AudioQuest are also introducing the more powerful “hotrodded” DragonFly Red which not only promises greater control of tougher headphone loads but more audible “beauty and finesse” (their words). Red sports the same MX40 micro-controller and offers the same iOS/Android/OS X/Windows device compatibility but serves up a higher output voltage (2.1V) and 5db more signal to noise via a “superior sounding” 32-bit ESS 9016 decoder chip and 64-bit, bit-perfect digital volume attenuation. Yours for US$199.
On both models, adjusting the volume control on the host device will send proxy signals for changes to both Red and Black’s on-board volume controls.
You can take my word for it or watch Gordon Rankin and AudioQuest digital audio guru Steve Silberman introduce both Red and Black. I’ve condensed their 25 minute breakfast event into 6 tidy minutes:
How might this theory play out in the real world? During the presser, Rankin explained how AudioQuest headphone designer Skylar Gray ran a DragonFly Red with a pair of NightHawk for 32 hours and noted a mere 35% dent in his iPad’s battery life.
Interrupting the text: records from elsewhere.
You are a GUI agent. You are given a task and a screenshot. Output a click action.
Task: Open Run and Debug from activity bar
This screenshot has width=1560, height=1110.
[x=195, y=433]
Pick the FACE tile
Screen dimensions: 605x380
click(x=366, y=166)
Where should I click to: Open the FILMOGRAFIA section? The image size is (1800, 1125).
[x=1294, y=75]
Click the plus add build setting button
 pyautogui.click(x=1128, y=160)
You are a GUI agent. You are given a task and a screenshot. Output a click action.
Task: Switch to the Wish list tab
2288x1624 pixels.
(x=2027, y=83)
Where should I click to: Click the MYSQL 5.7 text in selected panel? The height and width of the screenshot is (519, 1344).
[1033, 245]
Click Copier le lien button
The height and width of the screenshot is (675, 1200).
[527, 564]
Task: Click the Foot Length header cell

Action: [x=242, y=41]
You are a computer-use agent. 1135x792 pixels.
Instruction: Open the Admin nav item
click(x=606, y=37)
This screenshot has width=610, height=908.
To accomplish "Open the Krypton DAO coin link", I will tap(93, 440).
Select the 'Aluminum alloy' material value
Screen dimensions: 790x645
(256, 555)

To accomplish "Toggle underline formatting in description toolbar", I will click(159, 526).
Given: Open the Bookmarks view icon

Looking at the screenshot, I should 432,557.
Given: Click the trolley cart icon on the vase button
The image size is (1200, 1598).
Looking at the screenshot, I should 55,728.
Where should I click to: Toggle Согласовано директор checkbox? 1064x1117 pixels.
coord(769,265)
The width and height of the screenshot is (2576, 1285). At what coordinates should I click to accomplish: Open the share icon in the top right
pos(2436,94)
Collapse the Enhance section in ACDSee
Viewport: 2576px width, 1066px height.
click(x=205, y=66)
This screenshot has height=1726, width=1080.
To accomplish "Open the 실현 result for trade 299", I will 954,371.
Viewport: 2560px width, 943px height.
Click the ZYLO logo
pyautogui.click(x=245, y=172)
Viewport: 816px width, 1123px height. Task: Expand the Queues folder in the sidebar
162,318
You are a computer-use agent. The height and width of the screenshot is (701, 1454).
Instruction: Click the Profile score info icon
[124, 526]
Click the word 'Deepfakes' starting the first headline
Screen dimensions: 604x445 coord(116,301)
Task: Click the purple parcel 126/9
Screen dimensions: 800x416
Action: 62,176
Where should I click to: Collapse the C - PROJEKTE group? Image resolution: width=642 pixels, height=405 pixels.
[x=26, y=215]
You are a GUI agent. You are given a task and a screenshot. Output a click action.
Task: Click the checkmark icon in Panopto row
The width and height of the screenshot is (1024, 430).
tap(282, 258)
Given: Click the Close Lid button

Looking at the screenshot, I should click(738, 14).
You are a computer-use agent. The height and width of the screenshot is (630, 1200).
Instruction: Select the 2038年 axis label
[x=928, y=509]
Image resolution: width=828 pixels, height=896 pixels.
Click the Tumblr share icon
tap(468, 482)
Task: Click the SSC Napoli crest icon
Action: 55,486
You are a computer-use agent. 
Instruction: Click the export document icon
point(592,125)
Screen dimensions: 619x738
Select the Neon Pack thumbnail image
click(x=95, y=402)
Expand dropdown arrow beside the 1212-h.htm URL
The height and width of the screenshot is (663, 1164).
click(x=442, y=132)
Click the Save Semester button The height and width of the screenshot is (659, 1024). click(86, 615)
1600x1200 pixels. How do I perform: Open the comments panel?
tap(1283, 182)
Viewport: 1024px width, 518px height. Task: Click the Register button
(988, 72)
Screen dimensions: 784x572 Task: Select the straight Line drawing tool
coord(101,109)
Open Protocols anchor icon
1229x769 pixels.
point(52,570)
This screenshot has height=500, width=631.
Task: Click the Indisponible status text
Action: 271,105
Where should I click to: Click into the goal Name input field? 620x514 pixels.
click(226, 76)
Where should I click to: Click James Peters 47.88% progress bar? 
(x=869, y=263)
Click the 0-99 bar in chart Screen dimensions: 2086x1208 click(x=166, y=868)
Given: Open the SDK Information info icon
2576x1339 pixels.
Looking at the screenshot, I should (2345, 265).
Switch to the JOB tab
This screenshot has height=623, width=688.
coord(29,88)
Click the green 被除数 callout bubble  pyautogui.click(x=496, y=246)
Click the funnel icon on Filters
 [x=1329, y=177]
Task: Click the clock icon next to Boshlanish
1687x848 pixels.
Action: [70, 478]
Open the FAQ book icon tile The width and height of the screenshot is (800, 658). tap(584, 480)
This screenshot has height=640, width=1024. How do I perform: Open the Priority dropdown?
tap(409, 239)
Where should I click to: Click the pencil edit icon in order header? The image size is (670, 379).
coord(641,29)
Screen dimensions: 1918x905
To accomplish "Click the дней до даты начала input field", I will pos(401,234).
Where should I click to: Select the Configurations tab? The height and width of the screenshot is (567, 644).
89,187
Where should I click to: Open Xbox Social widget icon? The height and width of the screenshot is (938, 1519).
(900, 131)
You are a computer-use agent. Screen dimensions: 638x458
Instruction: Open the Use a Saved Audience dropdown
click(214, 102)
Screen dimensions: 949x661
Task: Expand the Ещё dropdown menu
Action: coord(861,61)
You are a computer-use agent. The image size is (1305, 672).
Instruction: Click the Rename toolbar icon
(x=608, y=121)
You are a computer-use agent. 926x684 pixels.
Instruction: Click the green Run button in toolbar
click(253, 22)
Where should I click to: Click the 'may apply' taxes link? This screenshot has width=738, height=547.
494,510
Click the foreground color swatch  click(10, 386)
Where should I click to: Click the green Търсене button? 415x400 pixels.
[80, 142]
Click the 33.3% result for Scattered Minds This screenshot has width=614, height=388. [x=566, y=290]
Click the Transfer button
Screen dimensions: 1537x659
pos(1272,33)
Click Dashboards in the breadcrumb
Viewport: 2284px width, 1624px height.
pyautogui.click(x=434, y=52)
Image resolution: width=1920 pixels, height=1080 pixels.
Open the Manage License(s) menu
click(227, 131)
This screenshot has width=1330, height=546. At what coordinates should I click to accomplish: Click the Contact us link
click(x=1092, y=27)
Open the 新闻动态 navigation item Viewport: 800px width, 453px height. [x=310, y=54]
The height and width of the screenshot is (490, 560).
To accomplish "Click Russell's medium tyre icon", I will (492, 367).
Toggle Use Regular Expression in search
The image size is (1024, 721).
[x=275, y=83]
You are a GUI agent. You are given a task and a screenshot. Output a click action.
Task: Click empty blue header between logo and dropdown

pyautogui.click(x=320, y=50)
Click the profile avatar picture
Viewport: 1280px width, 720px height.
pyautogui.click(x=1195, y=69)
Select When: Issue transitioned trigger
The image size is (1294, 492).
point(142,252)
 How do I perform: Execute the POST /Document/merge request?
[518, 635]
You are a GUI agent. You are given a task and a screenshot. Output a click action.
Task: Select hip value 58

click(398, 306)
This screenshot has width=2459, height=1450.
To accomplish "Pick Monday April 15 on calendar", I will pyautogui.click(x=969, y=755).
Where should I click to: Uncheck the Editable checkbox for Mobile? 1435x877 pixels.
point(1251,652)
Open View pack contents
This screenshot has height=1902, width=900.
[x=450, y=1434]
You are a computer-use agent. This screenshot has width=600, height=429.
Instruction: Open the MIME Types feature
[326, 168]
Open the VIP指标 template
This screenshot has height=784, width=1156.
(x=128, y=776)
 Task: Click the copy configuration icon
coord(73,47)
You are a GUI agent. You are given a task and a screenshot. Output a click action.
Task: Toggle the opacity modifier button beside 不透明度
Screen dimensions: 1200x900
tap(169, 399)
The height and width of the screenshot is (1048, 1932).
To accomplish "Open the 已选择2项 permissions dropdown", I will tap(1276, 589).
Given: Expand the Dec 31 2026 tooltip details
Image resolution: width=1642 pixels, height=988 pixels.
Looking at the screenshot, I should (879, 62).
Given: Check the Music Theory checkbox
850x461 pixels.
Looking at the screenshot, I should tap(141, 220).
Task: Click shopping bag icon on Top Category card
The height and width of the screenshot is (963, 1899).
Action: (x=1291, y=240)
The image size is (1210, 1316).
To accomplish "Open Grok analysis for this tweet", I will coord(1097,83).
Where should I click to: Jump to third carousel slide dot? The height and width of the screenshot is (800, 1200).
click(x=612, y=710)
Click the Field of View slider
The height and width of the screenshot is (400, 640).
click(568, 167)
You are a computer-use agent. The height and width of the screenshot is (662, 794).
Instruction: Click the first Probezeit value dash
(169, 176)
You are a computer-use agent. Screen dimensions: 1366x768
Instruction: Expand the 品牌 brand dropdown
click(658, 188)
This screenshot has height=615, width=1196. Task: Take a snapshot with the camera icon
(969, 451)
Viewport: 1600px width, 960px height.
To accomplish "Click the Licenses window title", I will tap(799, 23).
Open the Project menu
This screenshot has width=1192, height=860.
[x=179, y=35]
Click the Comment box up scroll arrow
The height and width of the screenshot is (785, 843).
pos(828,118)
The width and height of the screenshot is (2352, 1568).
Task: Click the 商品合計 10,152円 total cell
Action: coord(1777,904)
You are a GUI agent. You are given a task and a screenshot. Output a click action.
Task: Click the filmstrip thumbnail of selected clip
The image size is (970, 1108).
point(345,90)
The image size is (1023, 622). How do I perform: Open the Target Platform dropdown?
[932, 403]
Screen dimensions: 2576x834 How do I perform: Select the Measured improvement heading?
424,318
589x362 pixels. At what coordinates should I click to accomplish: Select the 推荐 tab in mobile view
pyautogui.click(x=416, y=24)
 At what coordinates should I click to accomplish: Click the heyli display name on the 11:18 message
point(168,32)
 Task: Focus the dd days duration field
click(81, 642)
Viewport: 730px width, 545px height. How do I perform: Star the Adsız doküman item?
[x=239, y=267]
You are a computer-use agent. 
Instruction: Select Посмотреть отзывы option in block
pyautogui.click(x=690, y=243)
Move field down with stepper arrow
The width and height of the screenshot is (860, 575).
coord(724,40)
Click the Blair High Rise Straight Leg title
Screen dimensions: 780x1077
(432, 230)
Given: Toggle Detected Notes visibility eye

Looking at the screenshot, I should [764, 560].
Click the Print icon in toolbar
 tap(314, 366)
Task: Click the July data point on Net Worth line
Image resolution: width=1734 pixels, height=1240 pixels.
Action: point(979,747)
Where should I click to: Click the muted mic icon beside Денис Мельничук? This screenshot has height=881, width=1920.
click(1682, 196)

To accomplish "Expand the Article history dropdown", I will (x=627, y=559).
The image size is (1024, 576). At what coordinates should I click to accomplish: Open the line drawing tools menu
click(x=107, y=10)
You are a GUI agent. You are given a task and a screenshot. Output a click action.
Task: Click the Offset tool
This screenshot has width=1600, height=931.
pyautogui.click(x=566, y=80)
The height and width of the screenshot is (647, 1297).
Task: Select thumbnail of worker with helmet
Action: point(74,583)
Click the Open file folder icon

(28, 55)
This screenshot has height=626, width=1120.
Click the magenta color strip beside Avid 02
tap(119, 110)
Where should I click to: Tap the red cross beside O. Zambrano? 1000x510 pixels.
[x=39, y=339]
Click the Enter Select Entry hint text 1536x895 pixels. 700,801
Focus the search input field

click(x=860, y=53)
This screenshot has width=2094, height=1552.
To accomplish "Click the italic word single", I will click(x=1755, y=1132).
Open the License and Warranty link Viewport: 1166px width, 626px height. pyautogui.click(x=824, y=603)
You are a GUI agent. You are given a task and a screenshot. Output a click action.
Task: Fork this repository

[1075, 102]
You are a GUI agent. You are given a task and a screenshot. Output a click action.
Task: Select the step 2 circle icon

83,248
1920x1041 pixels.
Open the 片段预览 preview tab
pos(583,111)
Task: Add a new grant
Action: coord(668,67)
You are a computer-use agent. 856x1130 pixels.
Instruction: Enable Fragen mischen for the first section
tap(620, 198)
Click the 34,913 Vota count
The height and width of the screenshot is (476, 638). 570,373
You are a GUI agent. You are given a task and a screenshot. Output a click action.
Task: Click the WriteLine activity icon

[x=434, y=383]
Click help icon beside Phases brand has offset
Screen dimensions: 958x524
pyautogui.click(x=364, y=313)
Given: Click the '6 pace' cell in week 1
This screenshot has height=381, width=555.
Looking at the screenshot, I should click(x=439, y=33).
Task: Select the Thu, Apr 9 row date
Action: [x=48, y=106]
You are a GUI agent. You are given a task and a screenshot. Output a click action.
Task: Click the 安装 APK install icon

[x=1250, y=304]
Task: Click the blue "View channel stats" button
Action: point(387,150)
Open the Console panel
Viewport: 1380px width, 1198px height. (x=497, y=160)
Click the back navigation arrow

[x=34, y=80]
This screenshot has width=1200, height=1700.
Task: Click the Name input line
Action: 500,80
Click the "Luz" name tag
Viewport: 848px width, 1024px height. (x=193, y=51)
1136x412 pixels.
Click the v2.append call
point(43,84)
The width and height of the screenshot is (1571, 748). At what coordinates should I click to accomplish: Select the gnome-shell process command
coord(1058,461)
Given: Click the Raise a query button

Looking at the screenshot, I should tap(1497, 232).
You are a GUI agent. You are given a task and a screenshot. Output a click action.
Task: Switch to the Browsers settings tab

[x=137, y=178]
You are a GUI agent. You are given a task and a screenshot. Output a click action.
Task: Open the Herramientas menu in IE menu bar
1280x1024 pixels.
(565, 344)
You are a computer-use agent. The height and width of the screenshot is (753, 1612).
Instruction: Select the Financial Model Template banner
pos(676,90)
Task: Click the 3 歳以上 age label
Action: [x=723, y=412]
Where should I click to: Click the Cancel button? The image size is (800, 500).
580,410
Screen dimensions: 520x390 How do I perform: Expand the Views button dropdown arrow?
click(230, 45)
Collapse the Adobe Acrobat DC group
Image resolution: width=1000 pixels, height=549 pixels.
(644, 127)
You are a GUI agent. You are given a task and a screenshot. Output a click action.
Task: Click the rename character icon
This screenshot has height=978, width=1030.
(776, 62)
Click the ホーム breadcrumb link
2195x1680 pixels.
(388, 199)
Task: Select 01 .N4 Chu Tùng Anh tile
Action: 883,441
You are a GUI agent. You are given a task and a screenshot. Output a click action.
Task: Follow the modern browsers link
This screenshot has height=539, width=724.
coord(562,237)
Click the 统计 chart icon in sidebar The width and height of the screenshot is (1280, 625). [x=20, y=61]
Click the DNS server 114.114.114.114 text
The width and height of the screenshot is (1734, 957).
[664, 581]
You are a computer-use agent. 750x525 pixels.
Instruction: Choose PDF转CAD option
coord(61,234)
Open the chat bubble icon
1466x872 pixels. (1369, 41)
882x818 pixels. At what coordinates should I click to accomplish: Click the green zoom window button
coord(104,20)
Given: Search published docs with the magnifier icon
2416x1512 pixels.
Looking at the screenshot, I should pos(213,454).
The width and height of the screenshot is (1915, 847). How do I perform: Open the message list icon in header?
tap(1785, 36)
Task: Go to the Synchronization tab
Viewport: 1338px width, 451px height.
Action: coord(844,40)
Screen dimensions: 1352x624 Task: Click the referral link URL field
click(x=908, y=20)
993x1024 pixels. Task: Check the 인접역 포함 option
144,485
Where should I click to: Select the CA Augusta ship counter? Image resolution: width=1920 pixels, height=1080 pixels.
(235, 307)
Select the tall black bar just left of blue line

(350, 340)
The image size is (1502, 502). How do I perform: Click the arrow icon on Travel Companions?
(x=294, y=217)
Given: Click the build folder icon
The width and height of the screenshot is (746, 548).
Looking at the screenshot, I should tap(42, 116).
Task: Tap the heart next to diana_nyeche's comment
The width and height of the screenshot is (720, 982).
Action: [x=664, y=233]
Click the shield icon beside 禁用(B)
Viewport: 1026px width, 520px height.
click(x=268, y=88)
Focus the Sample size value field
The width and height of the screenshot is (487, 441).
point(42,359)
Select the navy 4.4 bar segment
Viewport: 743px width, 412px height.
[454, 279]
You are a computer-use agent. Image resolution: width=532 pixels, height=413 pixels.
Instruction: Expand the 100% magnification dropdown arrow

Mobile device compatibility on the new DragonFlys might not be a big deal to everyone but head-fiers will likely appreciate how this solution is (quite literally) millimetres from being an inline DAC/amplifier, deftly side-stepping the need to strap on a bulkier box (I’m looking at you Chord Mojo). Plug an OTG USB cable into your Android device or hook a CCK into an iPhone and connect either DragonFly Red or Black for portable audio that’ll sound considerably better than your phone’s headphone socket.
Moreover, these AudioQuest critters will really come into their own when Apple make good on their promise to rid the iPhone 7 of its analogue headphone output.
Both DragonFly Red and DragonFly Black are expected to ship late Q1 or early Q2.